THE PROBLEM
Print all the records below exactly as they stand, but leave out the pictures.

Stored entries:
# # # # # # #

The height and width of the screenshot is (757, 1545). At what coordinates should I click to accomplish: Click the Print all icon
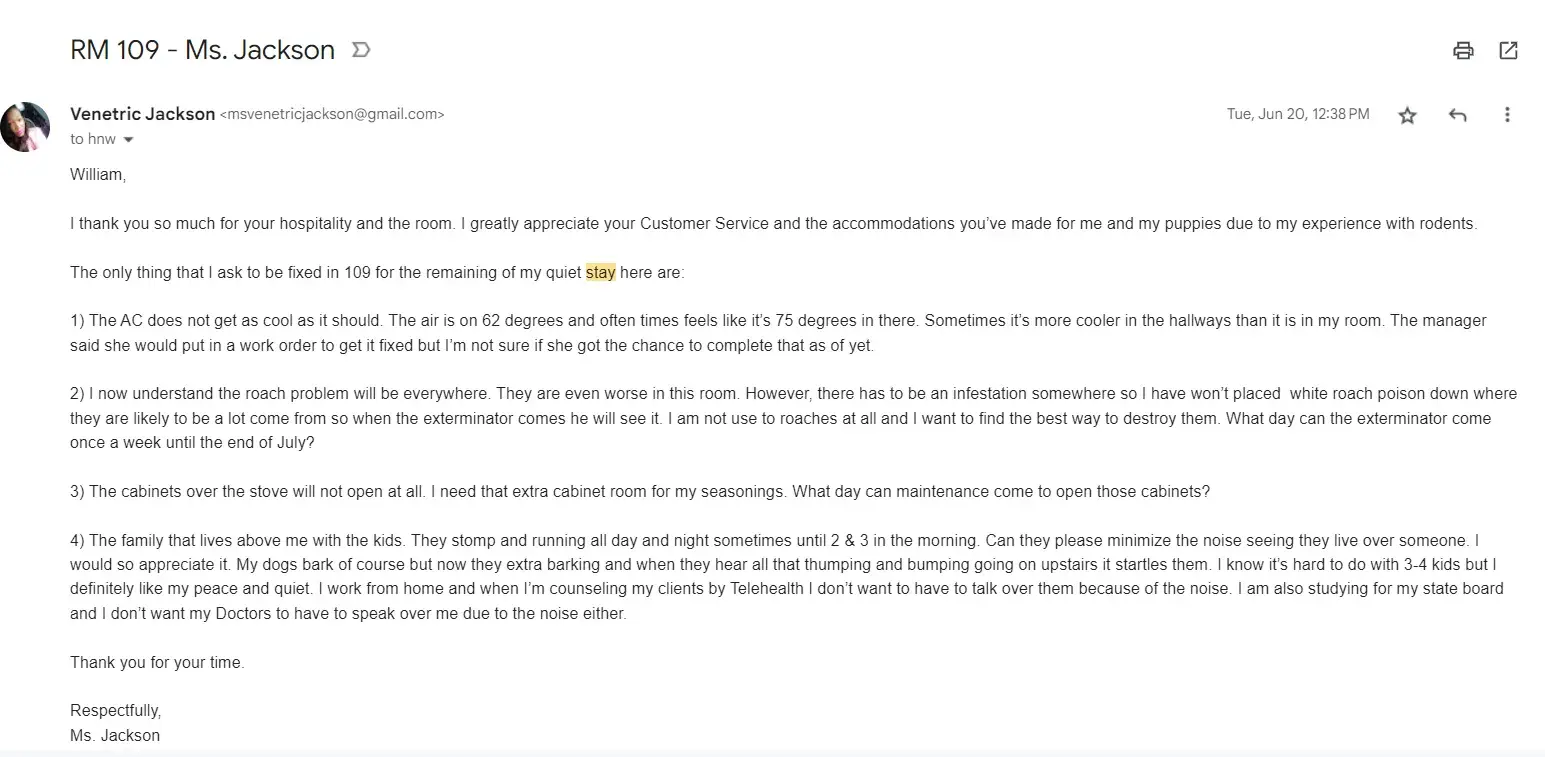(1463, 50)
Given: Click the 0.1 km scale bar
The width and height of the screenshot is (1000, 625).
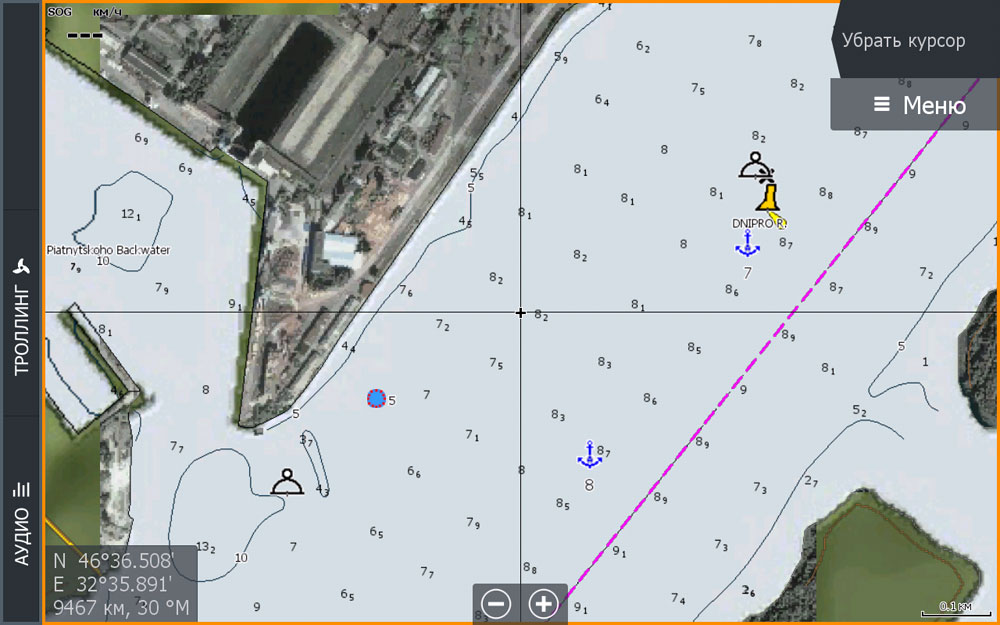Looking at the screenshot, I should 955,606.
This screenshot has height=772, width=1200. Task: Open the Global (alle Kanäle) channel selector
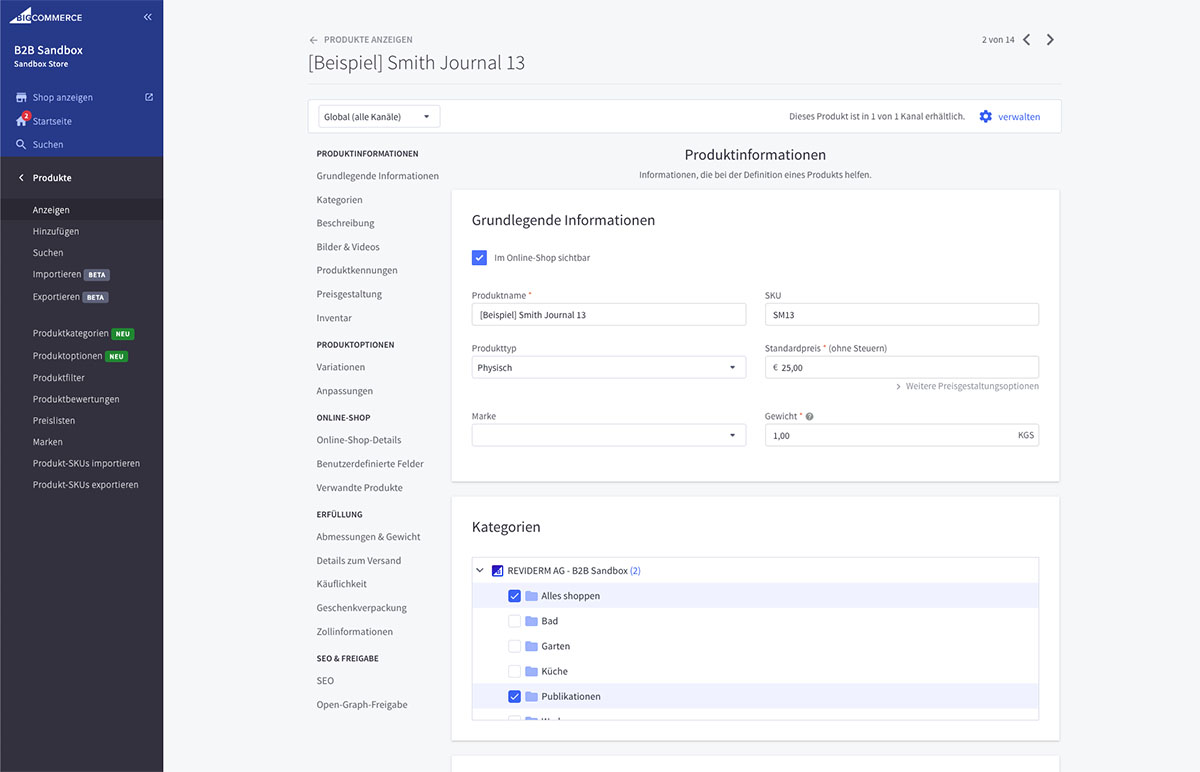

# # # # # # #

ANSWER FOR THE TASK
The height and width of the screenshot is (757, 1545). At what coordinates should I click to accomplish: Click the Print all icon
(1463, 50)
Given: Click the 0.1 km scale bar
The width and height of the screenshot is (1000, 625).
Looking at the screenshot, I should 955,606.
This screenshot has height=772, width=1200. Task: Open the Global (alle Kanäle) channel selector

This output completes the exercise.